Xuan Yi başından sonuna kadar dostça bir tavır sergiledi.
Ama… o kutsal bir toprağın Efendisiydi!
Böylesine korkunç bir karakter gerçekten de Dokuz Tepe Kabilesi'ne gelecekti.
Şimdi geriye dönüp baktığında, Xuan Yi'nin ayrılmadan önce geride bıraktığı saklama çantası olmasa, Lin Ao sanki bir rüyadaymış gibi hissediyordu.
Lin Ao bunların hepsini bir rüya olarak değerlendirirdi.
“Bu arada... saklama çantası...”
Lin Ao sonunda kendine geldi ve bilinçaltında Xuan Yi'nin bıraktığı saklama çantasını araştırdı.
Sonra bütün vücudu bir anda dondu!
“Lider mi?”
Bei Lin ve diğerleri bu sahneyi gördüklerinde, biraz garip hissettiler. Lin Ao'yu birkaç kez aradılar, ancak o cevap vermedi.
Bei Lin merakını bastıramadı ve saklama çantasına bir bilinç ışını enjekte etti.
Sonra o da olduğu yerde donup kaldı!
Aman Tanrım!
Ne gördüler!
İmparator Derin Tarikatı'nın kutsal bir toprak olduğunu ve Xuan Yi'nin de onun lideri olduğunu bilmelerine rağmen, verilen şeyler kesinlikle cömertçeydi!
Ama gerçekten de saklama çantasındaki eşyaları tek tek gördüklerinde titrememek elde değildi.
Sadece Tanrı Kaynağı bile 100.000 cin kadardı!
Ayrıca, 10.000 Dao Kaynağı jin'i, beş ve altı derece iksir vardı. Yetiştirme için gereken haplar bile daha da büyüktü!

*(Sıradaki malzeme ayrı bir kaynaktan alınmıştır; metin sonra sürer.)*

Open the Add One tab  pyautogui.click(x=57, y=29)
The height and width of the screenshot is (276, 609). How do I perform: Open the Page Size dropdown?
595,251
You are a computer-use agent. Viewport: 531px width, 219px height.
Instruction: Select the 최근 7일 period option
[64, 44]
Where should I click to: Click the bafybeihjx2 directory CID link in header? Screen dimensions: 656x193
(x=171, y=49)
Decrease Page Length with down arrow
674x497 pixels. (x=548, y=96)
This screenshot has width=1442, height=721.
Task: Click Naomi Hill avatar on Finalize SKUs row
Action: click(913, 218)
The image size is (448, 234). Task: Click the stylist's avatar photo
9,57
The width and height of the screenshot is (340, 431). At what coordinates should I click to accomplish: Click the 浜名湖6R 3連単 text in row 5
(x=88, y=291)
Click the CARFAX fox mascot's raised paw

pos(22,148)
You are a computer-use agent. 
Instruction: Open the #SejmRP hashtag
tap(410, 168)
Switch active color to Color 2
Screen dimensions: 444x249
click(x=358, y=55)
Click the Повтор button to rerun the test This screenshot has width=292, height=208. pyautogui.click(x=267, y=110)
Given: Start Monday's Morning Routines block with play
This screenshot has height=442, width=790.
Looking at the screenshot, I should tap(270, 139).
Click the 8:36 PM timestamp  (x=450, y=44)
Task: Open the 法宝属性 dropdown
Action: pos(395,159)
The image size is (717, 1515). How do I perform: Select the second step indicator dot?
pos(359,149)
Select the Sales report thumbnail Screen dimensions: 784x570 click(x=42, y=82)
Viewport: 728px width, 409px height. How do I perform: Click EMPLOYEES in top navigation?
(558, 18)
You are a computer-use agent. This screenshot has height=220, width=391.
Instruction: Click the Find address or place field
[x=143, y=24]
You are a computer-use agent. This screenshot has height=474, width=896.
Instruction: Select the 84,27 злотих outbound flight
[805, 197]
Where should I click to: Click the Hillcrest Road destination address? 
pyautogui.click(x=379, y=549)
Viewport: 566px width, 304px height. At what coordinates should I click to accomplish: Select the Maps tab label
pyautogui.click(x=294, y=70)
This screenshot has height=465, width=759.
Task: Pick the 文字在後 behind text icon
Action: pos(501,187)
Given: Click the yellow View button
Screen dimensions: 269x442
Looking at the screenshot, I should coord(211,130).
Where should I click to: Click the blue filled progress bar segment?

“Bu… o kutsal toprakların tanrıları ve mirasçıları bir yana, o kutsal yerlerin Yaşlıları bir araya gelse bile korkarım ki bu kadar çok kaynakları olmazdı.”
Dokuz Tepe Kabilesi'nden ayrıldıktan sonra Xuan Yi, Büyük vahşi Doğa'nın geri kalanını aradı.
İlahi Mekansal Fizik dersini aldıktan sonra şansını tüketmiş gibi görünmesi üzücüydü.
Sonraki birkaç gün boyunca Xuan Yi Büyük vahşi Doğa'da seyahat etti, ancak yeterlilik gereksinimlerini karşılayan bir öğrenciye hiç rastlamadı.
“Önce Wei Eyaletine gidelim, Wei Yue'yi getirelim, sonra Güney Sınırını arayalım.”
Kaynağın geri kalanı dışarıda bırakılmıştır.